Pendaison d'une effigie de Macron à Nantes : deux hommes condamnés à des stages de citoyenneté

L'un des prévenus a reconnu "avoir asséné des coups au mannequin", mais sans avoir conscience que celui-ci était à l'effigie du président de la République.

Des manifestants portent un mannequin à l\'effigie d\'Emmanuel Macron, à Nantes (Loire-Atlantique), le 7 avril 2018.
Des manifestants portent un mannequin à l'effigie d'Emmanuel Macron, à Nantes (Loire-Atlantique), le 7 avril 2018. (LOIC VENANCE / AFP)

Lors d'une manifestation en 2018, ils avaient participé à la pendaison d'un mannequin à l'effigie d'Emmanuel Macron. Le tribunal correctionnel de Nantes a condamné, mardi 18 juin, deux hommes à des stages de citoyenneté, a indiqué l'avocat d'un des prévenus à l'AFP mercredi confirmant une information du journal Ouest-France. Seuls ces deux hommes ont été jugés pour "outrage à une personne dépositaire de l'autorité publique".
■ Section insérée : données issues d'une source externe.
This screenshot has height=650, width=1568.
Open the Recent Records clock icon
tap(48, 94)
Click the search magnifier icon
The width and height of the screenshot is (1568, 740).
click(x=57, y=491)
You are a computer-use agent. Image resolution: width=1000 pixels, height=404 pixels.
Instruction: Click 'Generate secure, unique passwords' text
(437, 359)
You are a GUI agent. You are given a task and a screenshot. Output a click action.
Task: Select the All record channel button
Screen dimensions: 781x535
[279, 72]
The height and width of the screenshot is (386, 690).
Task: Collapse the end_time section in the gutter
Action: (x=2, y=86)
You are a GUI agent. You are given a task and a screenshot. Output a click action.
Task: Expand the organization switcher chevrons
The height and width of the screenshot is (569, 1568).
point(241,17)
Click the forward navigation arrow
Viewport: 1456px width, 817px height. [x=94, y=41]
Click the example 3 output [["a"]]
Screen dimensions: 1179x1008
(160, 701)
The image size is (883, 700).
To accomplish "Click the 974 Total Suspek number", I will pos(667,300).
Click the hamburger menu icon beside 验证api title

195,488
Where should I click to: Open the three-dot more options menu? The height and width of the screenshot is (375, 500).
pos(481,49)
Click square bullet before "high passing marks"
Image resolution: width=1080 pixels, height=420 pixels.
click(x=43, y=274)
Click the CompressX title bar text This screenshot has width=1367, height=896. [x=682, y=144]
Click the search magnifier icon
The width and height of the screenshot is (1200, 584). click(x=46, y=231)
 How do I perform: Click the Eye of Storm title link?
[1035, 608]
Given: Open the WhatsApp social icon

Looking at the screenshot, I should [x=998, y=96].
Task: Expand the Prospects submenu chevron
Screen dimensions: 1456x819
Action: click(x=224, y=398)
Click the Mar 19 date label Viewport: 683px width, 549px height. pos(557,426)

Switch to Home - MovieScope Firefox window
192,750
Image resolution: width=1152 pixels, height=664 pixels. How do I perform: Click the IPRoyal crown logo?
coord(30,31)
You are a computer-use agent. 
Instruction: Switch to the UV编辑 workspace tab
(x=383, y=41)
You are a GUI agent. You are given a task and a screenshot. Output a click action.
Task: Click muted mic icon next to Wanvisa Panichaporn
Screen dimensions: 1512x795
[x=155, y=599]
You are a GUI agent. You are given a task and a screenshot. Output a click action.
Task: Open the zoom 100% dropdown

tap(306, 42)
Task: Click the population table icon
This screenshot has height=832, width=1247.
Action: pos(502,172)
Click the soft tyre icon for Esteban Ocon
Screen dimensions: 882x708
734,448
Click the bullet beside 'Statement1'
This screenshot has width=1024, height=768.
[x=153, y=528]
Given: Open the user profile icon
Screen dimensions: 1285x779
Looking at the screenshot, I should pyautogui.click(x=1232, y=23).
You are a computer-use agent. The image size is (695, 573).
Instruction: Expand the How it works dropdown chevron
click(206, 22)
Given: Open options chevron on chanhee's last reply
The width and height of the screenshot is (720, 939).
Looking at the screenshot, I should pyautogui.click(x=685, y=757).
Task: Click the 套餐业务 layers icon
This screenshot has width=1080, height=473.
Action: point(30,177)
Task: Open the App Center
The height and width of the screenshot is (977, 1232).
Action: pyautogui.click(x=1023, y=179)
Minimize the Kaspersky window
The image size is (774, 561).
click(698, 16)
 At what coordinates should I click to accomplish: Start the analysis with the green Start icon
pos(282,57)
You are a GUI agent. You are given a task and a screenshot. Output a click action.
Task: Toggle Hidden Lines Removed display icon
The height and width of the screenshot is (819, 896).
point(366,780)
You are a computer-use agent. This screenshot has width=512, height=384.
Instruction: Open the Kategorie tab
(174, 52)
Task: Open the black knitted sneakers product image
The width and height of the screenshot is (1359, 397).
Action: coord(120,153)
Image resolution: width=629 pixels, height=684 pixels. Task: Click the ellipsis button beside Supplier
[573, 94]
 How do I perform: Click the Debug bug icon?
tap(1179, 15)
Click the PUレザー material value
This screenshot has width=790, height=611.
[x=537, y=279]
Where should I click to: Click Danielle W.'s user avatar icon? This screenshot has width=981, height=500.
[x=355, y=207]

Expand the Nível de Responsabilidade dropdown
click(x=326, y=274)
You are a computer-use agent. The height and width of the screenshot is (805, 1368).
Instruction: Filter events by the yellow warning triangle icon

Les deux prévenus sont âgés de 52 et 20 ans, a précisé Hugo Tran, l'avocat du prévenu quinquagénaire. Ils étaient présents lors d'une manifestation à Nantes le 7 avril 2018, qui avait rassemblé étudiants et cheminots. Un groupe de manifestants avait organisé un faux procès sur une place, puis pendu un mannequin à l'effigie du chef de l'Etat, avant d'y mettre le feu.

Ivre au moment des faits

Le quinquagénaire, ivre au moment des faits, a reconnu "avoir asséné des coups au mannequin" mais sans avoir conscience que celui-ci était à l'effigie du président de la République, selon son avocat, qui avait plaidé la relaxe de son client, dont le casier judiciaire fait état de plusieurs condamnations.

"L'élément intentionnel n'est pas caractérisé au moment des faits. Son geste n'avait absolument pas pour finalité de porter atteinte en connaissance de cause à la dignité du président de la République", a-t-il déclaré. L'autre prévenu avait le visage masqué au moment des faits. Il s'est présenté à l'audience sans avocat.